Data from MEK Inhibition, Alone or in Combination with BRAF Inhibition, Affects Multiple Functions of Isolated Normal Human Lymphocytes and Dendritic Cells

Combination therapy with BRAF and MEK inhibition is currently in clinical development for the treatment of BRAF-mutated malignant melanoma. BRAF inhibitors are associated with enhanced antigen-specific T-lymphocyte recognition in vivo. Consequently, BRAF inhibition has been proposed as proimmunogenic and there has been considerable enthusiasm for combining BRAF inhibition with immunotherapy. MEK inhibitors inhibit ERK phosphorylation regardless of BRAF mutational status and have been reported to impair T-lymphocyte and modulate dendritic cell function. In this study, we investigate the effects on isolated T lymphocytes and monocyte-derived dendritic cells (moDC) of a MEK (trametinib) and BRAF (dabrafenib) inhibitor combination currently being evaluated in a randomized controlled clinical trial.
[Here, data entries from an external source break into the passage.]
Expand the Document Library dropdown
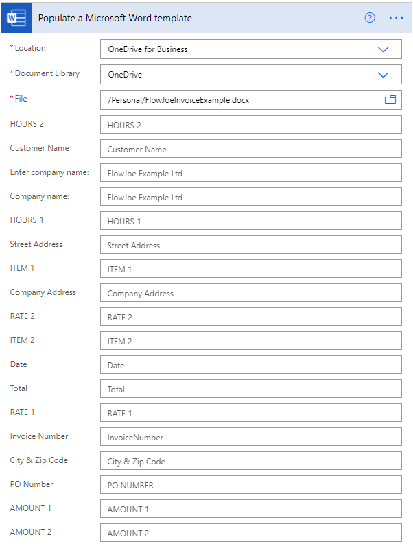 pos(383,75)
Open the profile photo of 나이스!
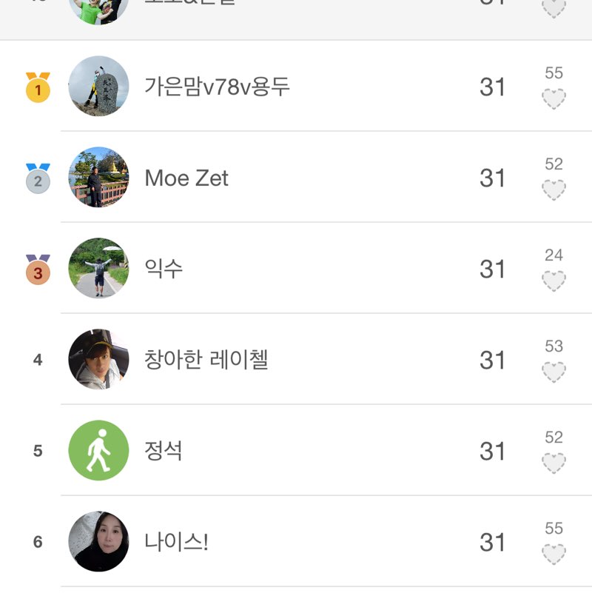The width and height of the screenshot is (592, 593). pos(98,542)
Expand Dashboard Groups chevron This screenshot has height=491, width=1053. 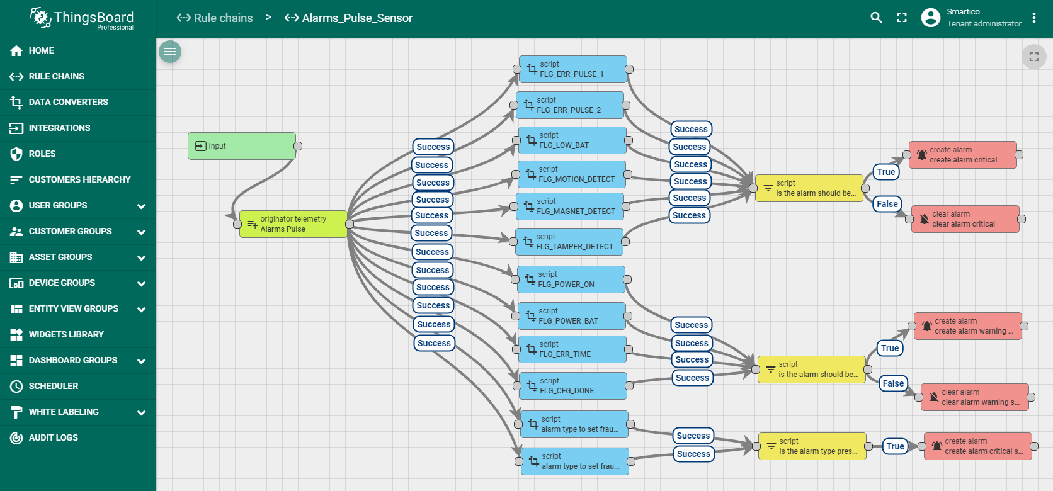click(141, 361)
The effects of dabrafenib and trametinib, alone and in combination, were studied on isolated normal T lymphocytes and moDCs. Lymphocyte viability, together with functional assays including proliferation, cytokine production, and antigen-specific expansion, were assessed. MoDC phenotype in response to lipopolysaccharide stimulation was evaluated by flow cytometry, as were effects on antigen cross-presentation. Dabrafenib did not have an impact on T lymphocytes or moDCs, whereas trametinib alone or in combination with dabrafenib suppressed T-lymphocyte proliferation, cytokine production, and antigen-specific expansion. However, no significant decrease in CD4⁺ or CD8⁺ T-lymphocyte viability was observed following kinase inhibition. MoDC cross-presentation was suppressed in association with enhanced maturation following combined inhibition of MEK and BRAF. The results of this study demonstrate that MEK inhibition, alone or in combination with BRAF inhibition, can modulate immune cell function, and further studies in vivo will be required to evaluate the potential clinical impact of these findings. Cancer Immunol Res; 2(4); 351–60. ©2014 AACR.